## Problem details
Would you retype the line that contains "The image size is (949, 719)." and all lines following it to the end of the entries below, exactly and without pictures?

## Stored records

■ ■ ■

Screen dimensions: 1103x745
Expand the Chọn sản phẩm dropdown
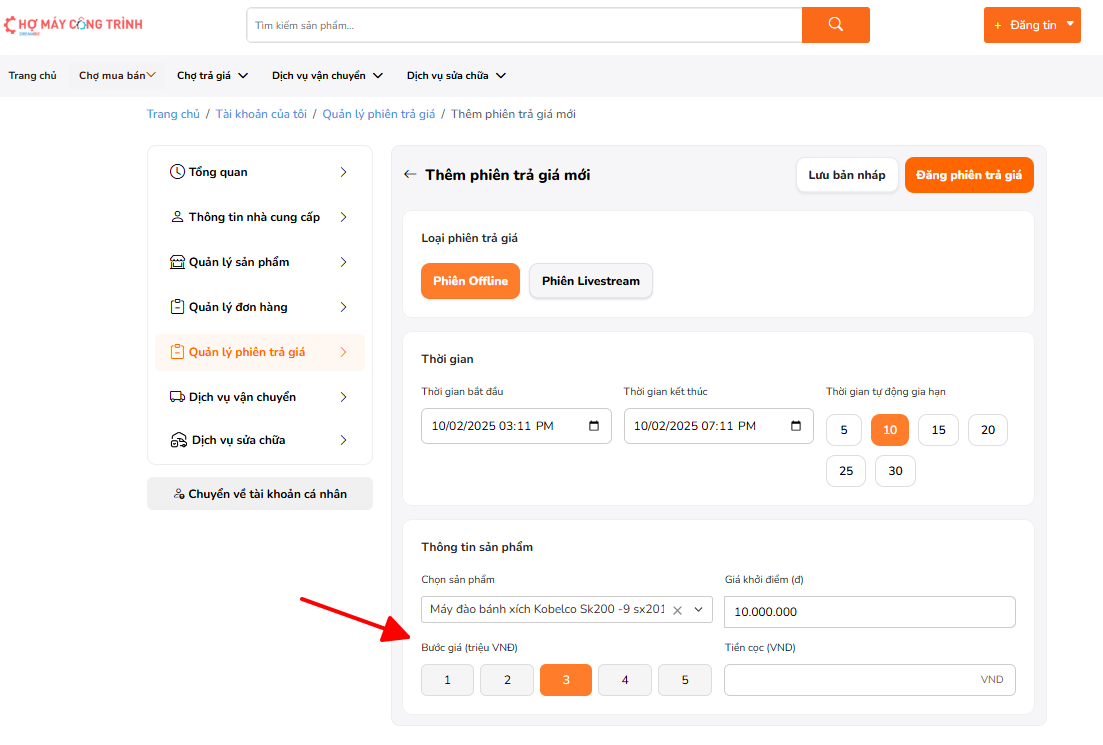point(698,610)
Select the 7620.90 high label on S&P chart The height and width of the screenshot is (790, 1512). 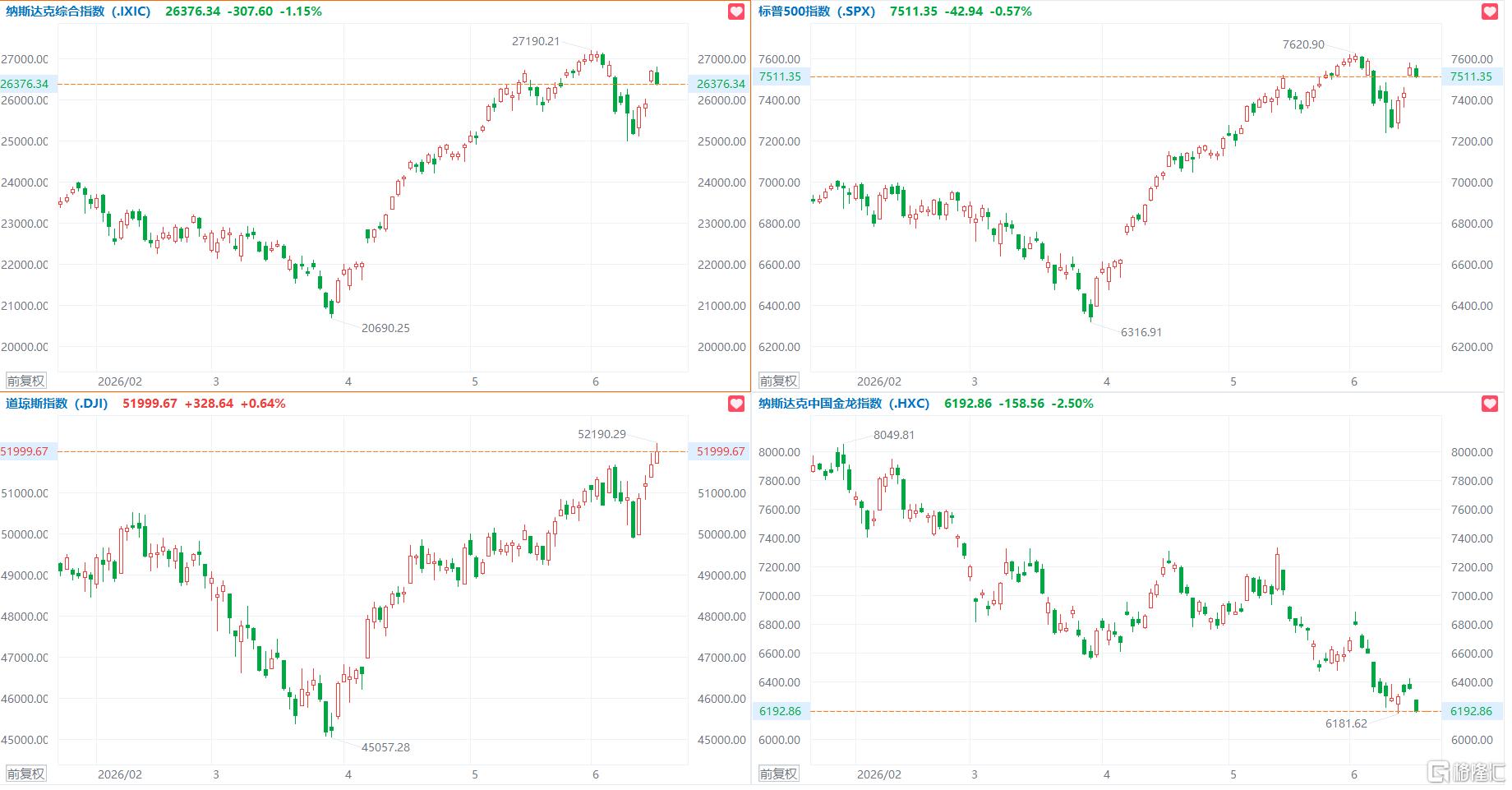coord(1303,44)
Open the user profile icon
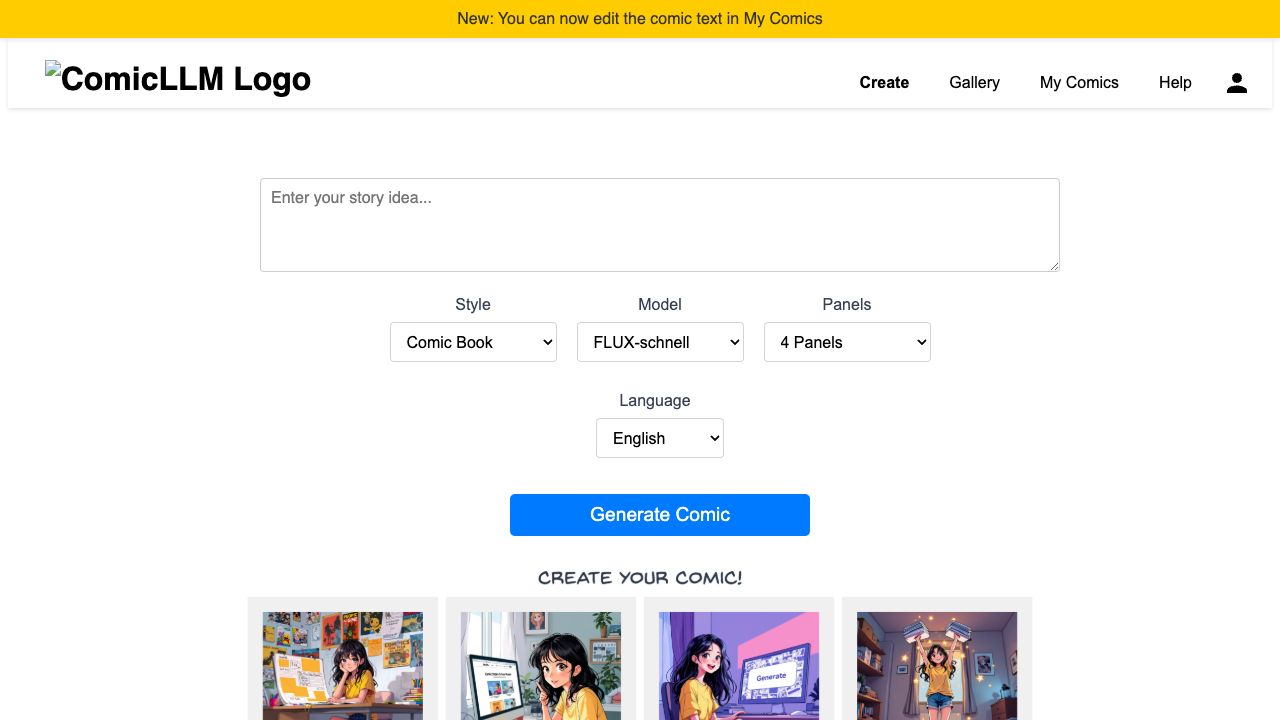Image resolution: width=1280 pixels, height=720 pixels. 1236,83
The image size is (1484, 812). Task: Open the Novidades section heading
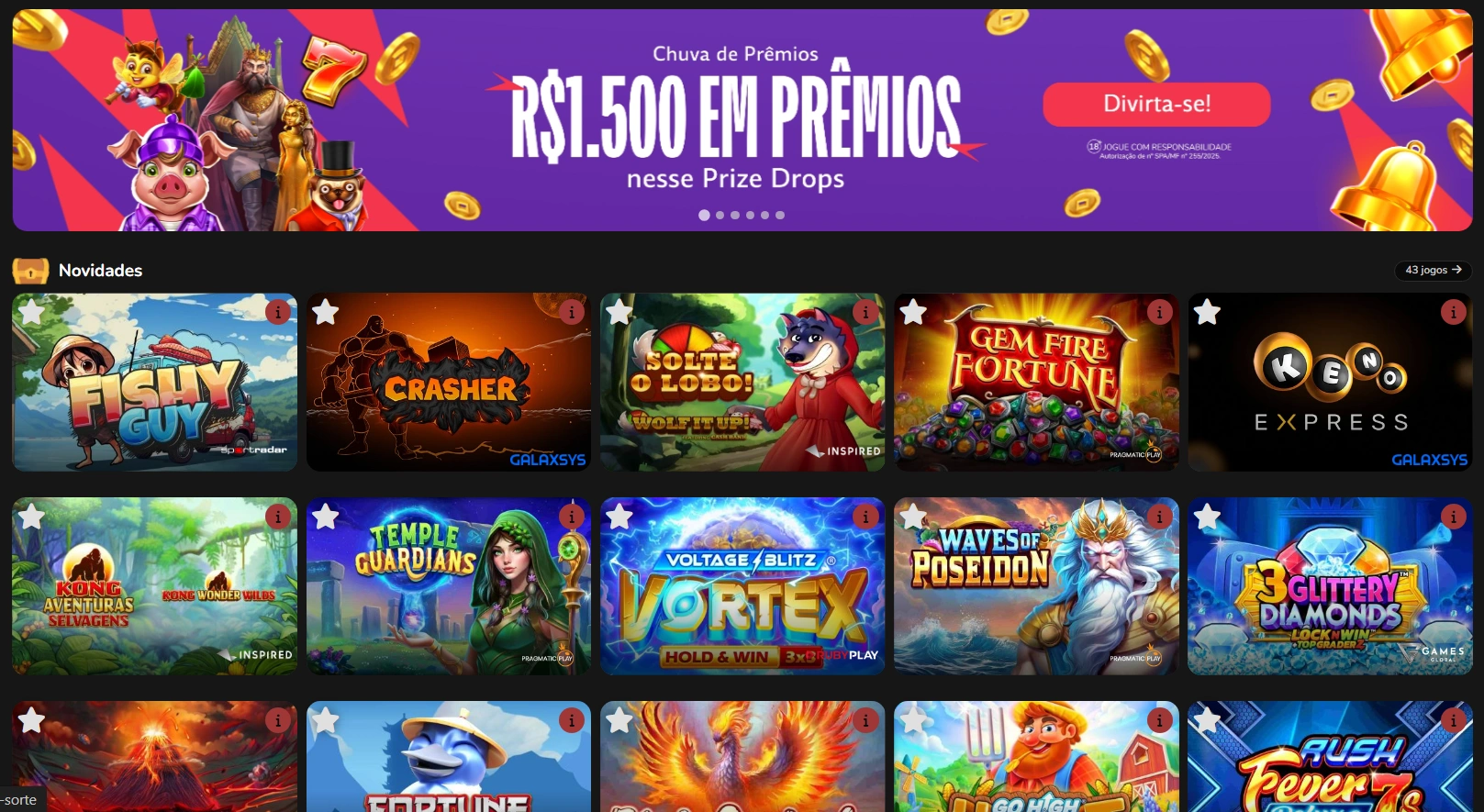100,270
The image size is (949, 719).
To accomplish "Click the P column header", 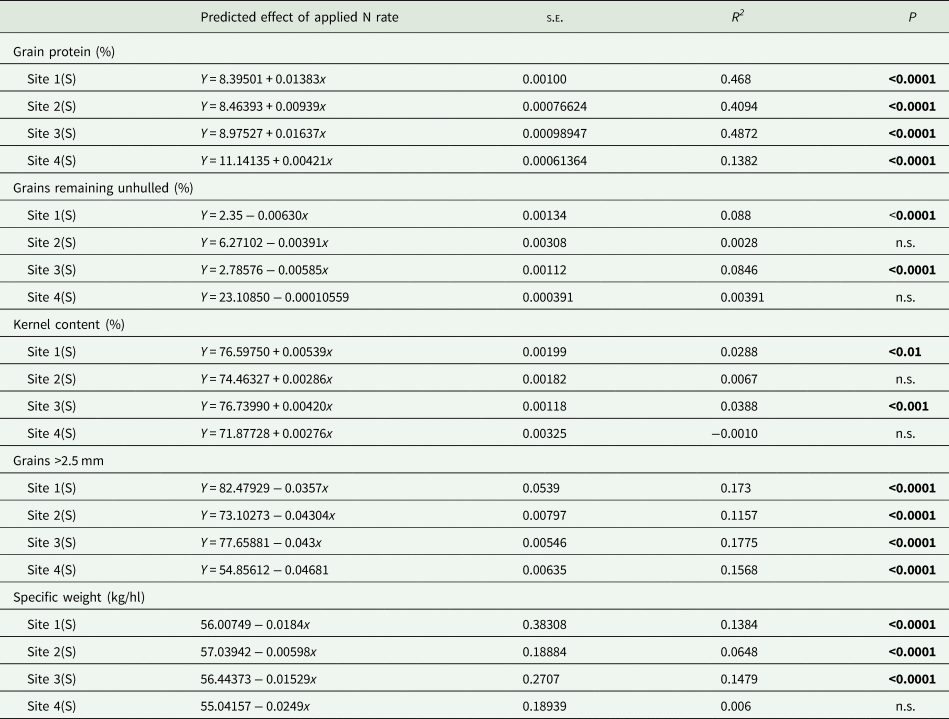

■ ■ ■

## Written answer
The image size is (949, 719).
To accomplish "Click the P column header", 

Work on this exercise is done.